Alternative dispute resolution involves resolving disputes in a way other than litigation.
Alternative dispute resolution, or ADR, allows spouses who are separating to obtain a resolution with less acrimony and expense than traditional litigation. This can be hugely beneficial to parties who, although separated, will be connected to each other because they have children for whom they both care.
ADR generally includes mediation, arbitration, or mediation-arbitration.
Mediation is a form of dispute resolution where parties retain a third-party, the mediator, to assist them in reaching an agreement. The purpose of mediation is to assist the parties to accept the realities of their respective situations, understand the underlying interests of the opposing party, and try to reach agreement about how to settle outstanding differences.
Mediation is defined by Family Mediation Canada as a co-operative, problem solving process, in which a qualified and impartial third party neutral, the mediator, assists mediation participants to resolve their disputes by mutual agreement. The resolution is to be voluntary and based upon sufficient information.
Parties can go to mediation with, or without lawyers. If parties do not have lawyers, it is always advisable to seek legal advice before entering into any agreement, even one conceived with the help of a mediator. A mediator will not impose an agreement or decide an issue.
Mediation can be either open or closed. An open mediation means that evidence of anything said, or of any admission or communication made in the course of the sessions is admissible in a proceeding, whether the clients consent or not. Closed mediation holds the content of the mediation confidential.
Arbitration is a legal procedure where the parties agree to appoint a person, who becomes the arbitrator, to review the evidence and arguments of the parties and render a decision, called an award, which is binding. The arbitrator acts similarly to a judge. The benefits of arbitration over traditional litigation are that the parties can pick the arbitrator, define the process and allow for the matter to be resolved without becoming public.

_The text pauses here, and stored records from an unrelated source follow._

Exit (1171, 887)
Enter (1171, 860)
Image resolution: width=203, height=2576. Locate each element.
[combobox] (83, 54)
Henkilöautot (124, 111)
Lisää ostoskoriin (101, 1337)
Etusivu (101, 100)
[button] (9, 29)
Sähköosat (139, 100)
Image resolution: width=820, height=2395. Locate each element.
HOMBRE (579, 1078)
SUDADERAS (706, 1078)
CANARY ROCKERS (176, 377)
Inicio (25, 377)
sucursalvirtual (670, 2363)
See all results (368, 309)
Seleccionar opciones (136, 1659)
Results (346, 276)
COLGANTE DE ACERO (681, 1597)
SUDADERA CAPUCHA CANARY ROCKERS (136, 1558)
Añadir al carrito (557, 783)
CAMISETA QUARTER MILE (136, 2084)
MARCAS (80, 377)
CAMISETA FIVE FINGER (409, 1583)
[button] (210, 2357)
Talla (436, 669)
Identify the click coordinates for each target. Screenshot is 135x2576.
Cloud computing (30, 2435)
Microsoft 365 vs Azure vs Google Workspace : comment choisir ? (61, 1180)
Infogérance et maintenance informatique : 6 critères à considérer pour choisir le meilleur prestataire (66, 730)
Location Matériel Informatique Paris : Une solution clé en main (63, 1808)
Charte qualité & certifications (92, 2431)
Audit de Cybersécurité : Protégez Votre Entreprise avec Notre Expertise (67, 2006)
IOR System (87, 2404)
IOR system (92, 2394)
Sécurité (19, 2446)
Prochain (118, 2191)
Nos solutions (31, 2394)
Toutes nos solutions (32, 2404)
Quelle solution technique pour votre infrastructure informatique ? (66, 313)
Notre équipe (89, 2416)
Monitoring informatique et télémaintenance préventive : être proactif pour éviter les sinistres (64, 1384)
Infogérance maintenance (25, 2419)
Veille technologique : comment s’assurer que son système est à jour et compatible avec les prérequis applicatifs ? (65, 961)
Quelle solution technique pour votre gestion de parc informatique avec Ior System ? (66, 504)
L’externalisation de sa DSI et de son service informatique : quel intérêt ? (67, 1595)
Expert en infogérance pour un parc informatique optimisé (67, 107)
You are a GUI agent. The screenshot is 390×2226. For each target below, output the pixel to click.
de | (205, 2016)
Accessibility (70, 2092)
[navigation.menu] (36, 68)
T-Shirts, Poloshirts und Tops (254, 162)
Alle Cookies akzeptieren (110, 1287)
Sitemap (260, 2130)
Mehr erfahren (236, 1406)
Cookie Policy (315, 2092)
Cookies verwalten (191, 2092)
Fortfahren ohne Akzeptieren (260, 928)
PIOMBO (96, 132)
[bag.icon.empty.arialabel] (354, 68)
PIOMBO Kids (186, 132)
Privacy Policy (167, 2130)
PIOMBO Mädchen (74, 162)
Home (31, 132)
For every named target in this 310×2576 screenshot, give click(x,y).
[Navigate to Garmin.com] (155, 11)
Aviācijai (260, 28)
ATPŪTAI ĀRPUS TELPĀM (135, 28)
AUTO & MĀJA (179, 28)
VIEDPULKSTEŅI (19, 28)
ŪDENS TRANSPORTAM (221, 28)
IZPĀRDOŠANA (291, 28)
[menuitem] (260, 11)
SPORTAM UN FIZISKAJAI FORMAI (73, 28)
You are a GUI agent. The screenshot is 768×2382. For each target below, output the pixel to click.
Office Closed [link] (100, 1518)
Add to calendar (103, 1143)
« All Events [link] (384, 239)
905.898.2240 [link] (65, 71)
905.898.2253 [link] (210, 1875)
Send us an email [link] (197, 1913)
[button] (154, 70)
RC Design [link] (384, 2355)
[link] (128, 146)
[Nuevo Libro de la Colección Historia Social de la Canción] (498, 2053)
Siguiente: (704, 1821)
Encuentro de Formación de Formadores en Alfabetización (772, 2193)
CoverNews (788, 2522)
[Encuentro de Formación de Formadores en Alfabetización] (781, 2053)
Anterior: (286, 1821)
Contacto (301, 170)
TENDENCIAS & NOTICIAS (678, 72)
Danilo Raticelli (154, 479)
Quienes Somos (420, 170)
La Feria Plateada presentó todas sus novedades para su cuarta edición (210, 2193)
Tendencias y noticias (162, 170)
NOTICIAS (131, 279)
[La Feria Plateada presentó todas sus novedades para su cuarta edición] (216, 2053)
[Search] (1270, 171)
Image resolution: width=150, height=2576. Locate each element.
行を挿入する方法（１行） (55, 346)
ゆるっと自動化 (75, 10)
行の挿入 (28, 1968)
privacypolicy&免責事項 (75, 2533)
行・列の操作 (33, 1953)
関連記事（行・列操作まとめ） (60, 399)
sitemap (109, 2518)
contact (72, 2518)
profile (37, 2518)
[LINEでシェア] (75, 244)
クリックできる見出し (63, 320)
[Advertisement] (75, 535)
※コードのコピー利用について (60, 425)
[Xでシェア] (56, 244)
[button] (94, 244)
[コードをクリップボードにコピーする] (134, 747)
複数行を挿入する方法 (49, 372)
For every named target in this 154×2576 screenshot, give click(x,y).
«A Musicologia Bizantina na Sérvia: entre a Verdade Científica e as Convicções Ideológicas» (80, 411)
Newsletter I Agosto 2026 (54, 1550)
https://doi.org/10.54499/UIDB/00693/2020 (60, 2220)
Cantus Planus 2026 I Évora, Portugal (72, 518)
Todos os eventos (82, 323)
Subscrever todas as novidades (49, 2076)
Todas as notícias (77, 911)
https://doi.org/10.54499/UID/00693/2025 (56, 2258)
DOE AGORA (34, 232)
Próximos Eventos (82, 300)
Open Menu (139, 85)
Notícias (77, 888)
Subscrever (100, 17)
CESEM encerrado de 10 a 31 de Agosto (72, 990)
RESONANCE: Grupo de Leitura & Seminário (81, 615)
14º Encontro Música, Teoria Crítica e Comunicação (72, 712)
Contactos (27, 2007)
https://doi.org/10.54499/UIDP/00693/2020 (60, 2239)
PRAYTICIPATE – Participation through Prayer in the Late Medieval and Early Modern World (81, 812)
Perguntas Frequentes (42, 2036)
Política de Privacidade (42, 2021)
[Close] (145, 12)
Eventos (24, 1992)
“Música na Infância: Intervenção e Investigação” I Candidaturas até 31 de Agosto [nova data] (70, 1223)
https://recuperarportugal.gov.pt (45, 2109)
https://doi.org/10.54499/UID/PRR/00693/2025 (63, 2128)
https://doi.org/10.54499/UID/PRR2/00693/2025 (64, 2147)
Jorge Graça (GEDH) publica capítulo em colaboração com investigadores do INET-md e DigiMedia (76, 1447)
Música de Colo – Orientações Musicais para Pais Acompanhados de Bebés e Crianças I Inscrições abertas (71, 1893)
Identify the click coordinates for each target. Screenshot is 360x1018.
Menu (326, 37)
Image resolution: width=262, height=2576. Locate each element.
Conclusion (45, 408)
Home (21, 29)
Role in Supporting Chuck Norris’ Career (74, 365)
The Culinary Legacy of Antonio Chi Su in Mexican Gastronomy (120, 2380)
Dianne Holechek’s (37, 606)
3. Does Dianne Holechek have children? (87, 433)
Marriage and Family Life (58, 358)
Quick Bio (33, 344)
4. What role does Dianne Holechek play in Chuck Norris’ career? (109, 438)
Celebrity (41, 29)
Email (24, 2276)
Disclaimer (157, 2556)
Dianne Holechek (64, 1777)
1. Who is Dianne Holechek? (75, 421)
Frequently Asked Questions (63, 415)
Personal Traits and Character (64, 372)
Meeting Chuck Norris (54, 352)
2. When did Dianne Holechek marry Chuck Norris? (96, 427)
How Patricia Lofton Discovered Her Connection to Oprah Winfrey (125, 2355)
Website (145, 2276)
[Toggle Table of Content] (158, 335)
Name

Mediation/arbitration is a two-step process that involves, first, attempting to mediate the issues then, second, if no agreement is possible, proceeding with an arbitration. The mediator is the same person as the arbitrator. This has its advantages and disadvantages. Because the mediator and arbitrator is the same person, the parties have an idea of the arbitrator’s stance going into the arbitration which increases the likelihood of settlement. However, if you did not like the mediator then you are stuck with them for arbitration.
Careful consideration should be given before agreeing to proceed with any form of ADR. Parties should seek the advice of an experienced family law lawyer prior to engaging in ADR.